Cosmo India is a heavyweight
in more ways than one
The October issue of Cosmopolitan in India weighs almost five pounds and has 1,016 pages. There's grist for your next cocktail party chat. According to a story on the Time.com website, publishing is booming in the country, with 203 million people reading a newspaper every day and new magazines being launched every day.
"It's a sunrise moment for Indian publishing," says Mala Sekhri, publishing director of Cosmopolitan India and the brains behind the 10th anniversary issue — the biggest of any Cosmo edition anywhere ever. "It's really not as developed or evolved as the U.S. or U.K. But it's growing fast." Sekhri got the idea for a 1,000-page edition when she visited Cosmopolitan's New York headquarters two years ago. "The Russian edition had just put out an issue around 850 pages," she remembers. "I told them: India will soon catch up."Time's Simon Robinson noted that only a small proportion of India's women can afford the expensive products that Cosmo and magazines like it advertise. But in a country so huge and growing so fast, there are enough and the demographics are very attractive.

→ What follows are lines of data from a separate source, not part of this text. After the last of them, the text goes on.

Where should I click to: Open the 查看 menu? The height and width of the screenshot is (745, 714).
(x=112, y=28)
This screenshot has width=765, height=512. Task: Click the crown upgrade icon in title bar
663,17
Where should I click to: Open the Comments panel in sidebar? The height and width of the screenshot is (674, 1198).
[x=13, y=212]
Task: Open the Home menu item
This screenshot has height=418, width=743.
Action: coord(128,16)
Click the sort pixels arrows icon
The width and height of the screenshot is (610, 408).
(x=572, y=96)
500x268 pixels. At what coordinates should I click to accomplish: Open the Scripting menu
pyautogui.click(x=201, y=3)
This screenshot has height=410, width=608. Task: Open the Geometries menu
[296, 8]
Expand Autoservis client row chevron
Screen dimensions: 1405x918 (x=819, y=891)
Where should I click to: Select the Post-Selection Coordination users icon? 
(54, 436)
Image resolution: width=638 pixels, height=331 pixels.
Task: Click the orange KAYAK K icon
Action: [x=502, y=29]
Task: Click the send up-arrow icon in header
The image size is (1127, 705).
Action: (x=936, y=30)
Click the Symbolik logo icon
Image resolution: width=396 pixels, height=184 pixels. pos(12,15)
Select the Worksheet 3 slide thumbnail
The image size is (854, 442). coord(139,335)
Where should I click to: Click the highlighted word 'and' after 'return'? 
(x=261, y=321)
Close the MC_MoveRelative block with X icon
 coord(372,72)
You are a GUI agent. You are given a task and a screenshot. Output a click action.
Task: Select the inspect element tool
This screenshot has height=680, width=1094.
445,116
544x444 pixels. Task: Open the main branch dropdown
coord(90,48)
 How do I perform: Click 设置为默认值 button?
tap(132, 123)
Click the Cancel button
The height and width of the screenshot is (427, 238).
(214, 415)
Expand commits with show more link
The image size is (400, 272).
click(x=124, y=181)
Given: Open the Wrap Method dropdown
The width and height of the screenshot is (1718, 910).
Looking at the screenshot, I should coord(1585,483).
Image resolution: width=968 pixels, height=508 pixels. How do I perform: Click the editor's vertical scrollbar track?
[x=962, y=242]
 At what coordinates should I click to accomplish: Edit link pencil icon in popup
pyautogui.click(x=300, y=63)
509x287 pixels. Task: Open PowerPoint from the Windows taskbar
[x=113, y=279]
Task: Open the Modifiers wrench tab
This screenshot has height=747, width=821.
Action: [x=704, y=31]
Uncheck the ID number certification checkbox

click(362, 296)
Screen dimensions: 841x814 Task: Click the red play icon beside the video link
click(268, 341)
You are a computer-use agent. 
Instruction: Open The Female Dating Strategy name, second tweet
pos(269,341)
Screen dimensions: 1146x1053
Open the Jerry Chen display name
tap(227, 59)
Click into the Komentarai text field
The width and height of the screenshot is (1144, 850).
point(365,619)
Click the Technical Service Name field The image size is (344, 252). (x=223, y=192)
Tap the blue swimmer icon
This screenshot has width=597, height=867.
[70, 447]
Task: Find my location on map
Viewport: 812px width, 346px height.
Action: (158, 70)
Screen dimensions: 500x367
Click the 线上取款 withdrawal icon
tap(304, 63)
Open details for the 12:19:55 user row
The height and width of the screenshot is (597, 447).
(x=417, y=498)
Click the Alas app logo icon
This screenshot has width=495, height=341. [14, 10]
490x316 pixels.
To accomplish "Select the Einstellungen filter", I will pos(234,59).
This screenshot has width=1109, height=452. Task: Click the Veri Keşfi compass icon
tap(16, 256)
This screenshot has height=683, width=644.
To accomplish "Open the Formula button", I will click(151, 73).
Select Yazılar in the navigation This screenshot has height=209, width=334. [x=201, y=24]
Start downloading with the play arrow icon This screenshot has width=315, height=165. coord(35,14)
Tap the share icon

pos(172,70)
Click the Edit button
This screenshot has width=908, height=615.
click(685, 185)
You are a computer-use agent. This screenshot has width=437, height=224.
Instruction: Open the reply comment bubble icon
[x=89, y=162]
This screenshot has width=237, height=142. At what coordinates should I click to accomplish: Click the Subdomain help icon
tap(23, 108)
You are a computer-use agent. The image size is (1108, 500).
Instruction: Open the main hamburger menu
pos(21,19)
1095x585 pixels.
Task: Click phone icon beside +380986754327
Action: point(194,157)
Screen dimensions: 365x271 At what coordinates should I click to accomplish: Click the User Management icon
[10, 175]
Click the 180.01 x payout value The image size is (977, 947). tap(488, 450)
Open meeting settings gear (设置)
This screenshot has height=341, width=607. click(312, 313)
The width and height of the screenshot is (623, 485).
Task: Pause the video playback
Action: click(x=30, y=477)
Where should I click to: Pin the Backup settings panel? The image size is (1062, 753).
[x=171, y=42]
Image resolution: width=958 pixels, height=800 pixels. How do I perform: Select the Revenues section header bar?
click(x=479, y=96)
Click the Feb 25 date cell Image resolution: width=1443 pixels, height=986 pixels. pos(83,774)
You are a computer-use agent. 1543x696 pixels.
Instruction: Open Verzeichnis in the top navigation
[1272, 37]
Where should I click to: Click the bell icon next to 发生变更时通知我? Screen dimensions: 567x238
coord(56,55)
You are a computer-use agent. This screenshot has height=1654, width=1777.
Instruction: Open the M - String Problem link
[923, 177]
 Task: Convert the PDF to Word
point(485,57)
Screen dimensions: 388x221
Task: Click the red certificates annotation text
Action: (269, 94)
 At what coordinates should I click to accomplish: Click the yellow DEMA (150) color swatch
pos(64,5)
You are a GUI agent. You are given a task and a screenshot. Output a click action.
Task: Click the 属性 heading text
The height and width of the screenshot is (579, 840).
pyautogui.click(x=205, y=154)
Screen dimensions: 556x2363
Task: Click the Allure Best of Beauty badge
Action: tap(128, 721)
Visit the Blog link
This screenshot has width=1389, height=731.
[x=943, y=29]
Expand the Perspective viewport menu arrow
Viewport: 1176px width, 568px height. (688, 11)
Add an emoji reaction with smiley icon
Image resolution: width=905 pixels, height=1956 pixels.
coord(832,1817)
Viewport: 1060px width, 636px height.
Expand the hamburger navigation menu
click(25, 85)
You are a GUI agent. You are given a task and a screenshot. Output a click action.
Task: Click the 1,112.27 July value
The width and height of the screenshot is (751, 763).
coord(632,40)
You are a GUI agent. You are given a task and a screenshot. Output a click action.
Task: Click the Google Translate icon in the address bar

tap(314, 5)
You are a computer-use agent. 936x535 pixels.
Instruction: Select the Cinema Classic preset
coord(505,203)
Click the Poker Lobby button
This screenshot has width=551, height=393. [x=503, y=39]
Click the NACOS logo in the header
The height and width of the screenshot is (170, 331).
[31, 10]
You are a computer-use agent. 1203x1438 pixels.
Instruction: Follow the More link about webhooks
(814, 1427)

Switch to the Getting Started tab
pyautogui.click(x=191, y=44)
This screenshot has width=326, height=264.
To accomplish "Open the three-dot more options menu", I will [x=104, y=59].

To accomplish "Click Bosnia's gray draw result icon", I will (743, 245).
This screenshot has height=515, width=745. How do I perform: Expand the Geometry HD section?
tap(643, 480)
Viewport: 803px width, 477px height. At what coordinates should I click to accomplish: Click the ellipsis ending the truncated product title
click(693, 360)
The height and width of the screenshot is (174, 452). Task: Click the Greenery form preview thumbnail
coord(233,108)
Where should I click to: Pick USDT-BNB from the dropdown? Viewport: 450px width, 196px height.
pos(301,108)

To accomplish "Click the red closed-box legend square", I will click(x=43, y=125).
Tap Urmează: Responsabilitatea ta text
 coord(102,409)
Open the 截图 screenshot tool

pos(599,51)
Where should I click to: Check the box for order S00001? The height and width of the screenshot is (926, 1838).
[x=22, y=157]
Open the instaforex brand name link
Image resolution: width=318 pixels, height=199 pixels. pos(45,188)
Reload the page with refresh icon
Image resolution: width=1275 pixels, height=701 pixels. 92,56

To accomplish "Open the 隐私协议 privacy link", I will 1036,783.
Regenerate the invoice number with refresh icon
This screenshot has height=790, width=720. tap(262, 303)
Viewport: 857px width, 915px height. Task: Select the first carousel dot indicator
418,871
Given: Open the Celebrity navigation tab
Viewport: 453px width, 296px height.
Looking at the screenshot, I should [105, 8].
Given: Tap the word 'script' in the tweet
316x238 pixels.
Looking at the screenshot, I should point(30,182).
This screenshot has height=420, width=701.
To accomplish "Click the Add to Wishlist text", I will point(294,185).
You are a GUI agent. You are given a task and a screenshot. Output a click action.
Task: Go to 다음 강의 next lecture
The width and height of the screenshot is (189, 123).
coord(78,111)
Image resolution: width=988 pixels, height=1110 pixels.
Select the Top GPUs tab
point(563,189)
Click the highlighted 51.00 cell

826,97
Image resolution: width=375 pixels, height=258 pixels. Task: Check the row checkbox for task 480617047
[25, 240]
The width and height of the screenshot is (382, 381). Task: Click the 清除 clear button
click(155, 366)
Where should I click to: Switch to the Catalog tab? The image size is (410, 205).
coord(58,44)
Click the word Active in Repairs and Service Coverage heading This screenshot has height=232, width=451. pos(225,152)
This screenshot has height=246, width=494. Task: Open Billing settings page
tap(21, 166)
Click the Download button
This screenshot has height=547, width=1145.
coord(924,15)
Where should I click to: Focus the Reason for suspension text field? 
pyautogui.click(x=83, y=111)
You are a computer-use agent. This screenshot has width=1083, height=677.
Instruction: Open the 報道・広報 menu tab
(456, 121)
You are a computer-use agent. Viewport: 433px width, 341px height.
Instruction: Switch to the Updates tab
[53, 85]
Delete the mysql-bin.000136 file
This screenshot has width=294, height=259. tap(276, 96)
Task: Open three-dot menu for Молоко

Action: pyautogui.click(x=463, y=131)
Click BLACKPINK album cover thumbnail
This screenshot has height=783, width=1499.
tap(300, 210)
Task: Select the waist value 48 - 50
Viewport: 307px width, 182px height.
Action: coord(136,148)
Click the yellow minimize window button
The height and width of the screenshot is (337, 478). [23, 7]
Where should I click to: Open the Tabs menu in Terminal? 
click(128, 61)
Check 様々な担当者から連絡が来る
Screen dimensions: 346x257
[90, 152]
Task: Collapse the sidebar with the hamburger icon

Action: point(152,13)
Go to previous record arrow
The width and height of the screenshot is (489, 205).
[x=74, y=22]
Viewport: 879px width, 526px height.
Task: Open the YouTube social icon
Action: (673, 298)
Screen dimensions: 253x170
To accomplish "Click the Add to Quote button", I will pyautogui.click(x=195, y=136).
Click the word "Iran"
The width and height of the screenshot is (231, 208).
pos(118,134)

If you tally up turnover in the television, radio, publishing, film, music and advertising industries, India's media market is currently worth some $8 billion a year. But PricewaterhouseCoopers reckons that will grow to $19 billion in the next five years. Oh, and then there's the demographics. In 2020 the average Indian will be just 29 years old — a fact that gets advertisers and retailers almost as excited as a Cosmo cover line.While there are still ownership restrictions (which will probably be relaxing), foreign publishers are getting a piece of this business by licensing titles like Cosmo, Reader's Digest, Scientific American, Golf Digest and Good Housekeeping to large, India publishers such as the India Today Group.